Company Ticker % Change
Beazer Homes BZH -17.2%
KB Home KBH -6.5%
PulteGroup PHM -3.3%
Lennar LEN -4.5%
Hovnanian HOV -8.1%
Standard Pacific SPF -5.1%
D.R. Horton DHI -5.8%
Toll Brothers TOL -3.6%
Meritage Homes MTH -2.8%
Ryland Group RYL -3.5%
NVR Inc. NVR -1.9%
MDC Holdings MDC -4.4%
M/I Homes MHO -7.2%

The majority of homebuilder stocks, however, don’t look nearly as weak as the chart of BZH.

Attentive traders and investors noted weakness creeping into Beazer’s stock price as early as September. While most homebuilders either moved higher or sideways during September and October, BZH never recovered from its recent high on Sept. 21 and subsequently started diverging from the rest of the pack.
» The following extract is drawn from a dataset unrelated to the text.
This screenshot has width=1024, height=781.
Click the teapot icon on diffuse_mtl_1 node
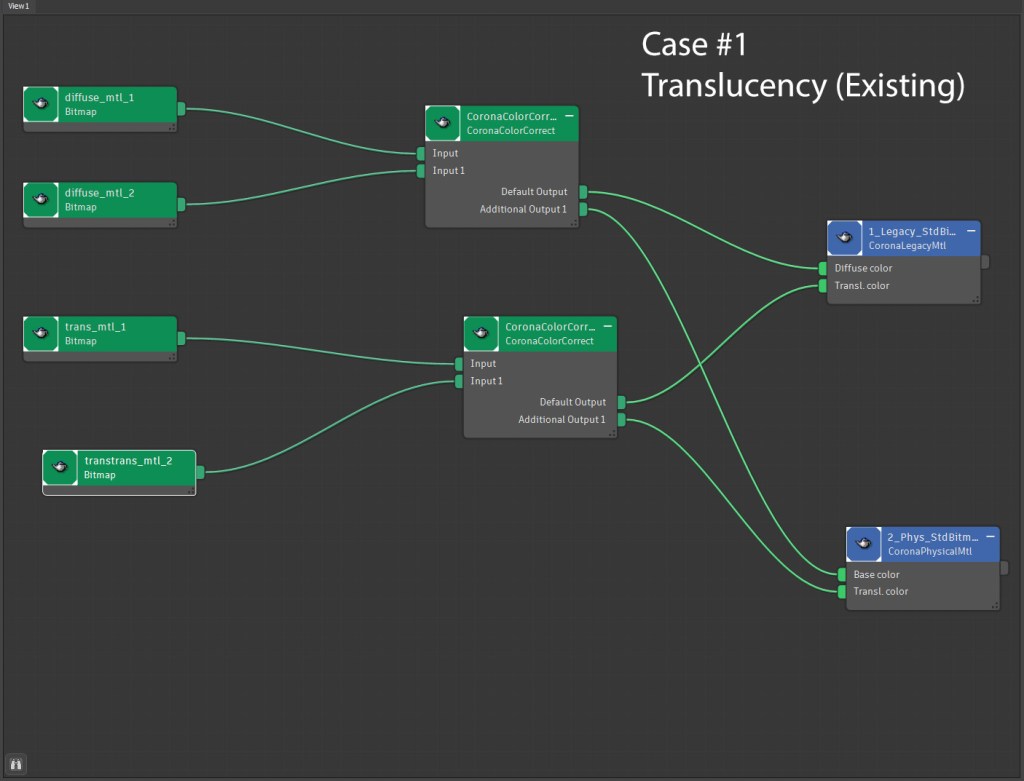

This negative divergence should have been a warning sign to Beazer investors going into yesterday’s quarterly earnings report.
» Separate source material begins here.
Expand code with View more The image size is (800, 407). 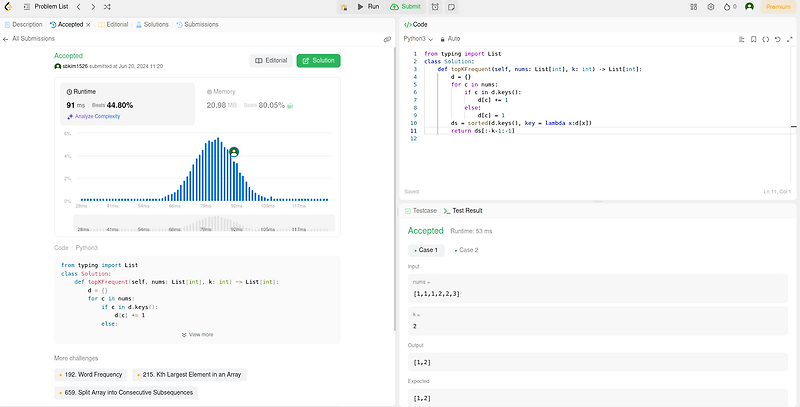(x=197, y=335)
The chart below compares Beazer Homes to some of its closest competitors. BZH is the white line, and its negative divergence versus the competitors is marked with the downward sloping red arrow.

In my opinion, the best ETF to  track overall performance of U.S. homebuilding stocks is the iShares Dow Jones US Home Construction Index Fund (NYSE:ITB). This ETF sports a 63.5% allocation to homebuilder stocks and, with a 15-day average volume of 3.8 million shares, also offers plenty of liquidity.

As a side note, the popular SPDR S&P Homebuilders ETF (NYSE:XHB), which many investors seem to use as a proxy to homebuilder stocks, only has an allocation of 26.73% to that actual industry — hence, in my view, it’s not a great way to tackle the homebuilders.

XHB: Top Sector Allocation
Homebuilders 26.73%
Building Materials 25.15%
Retail 20.36%
Home Furnishings 12.74%

Looking at a chart of the ITB reveals that the very defined uptrend, which started a little more than one year ago, remains very much intact.

Nothing is yet broken from a trend perspective, although some more downside or around 3% to 5% is very possible. The relative strength index is showing negative divergence, indicating the index is due for consolidation. For now, however, there are no signs that homebuilder charts as a group will entirely break, as is the case with Beazer.

Bottom line: Both in relative and absolute terms, homebuilders as a group — measured by the ITB — are holding up well. The broken chart of Beazer is an exception and not the rule.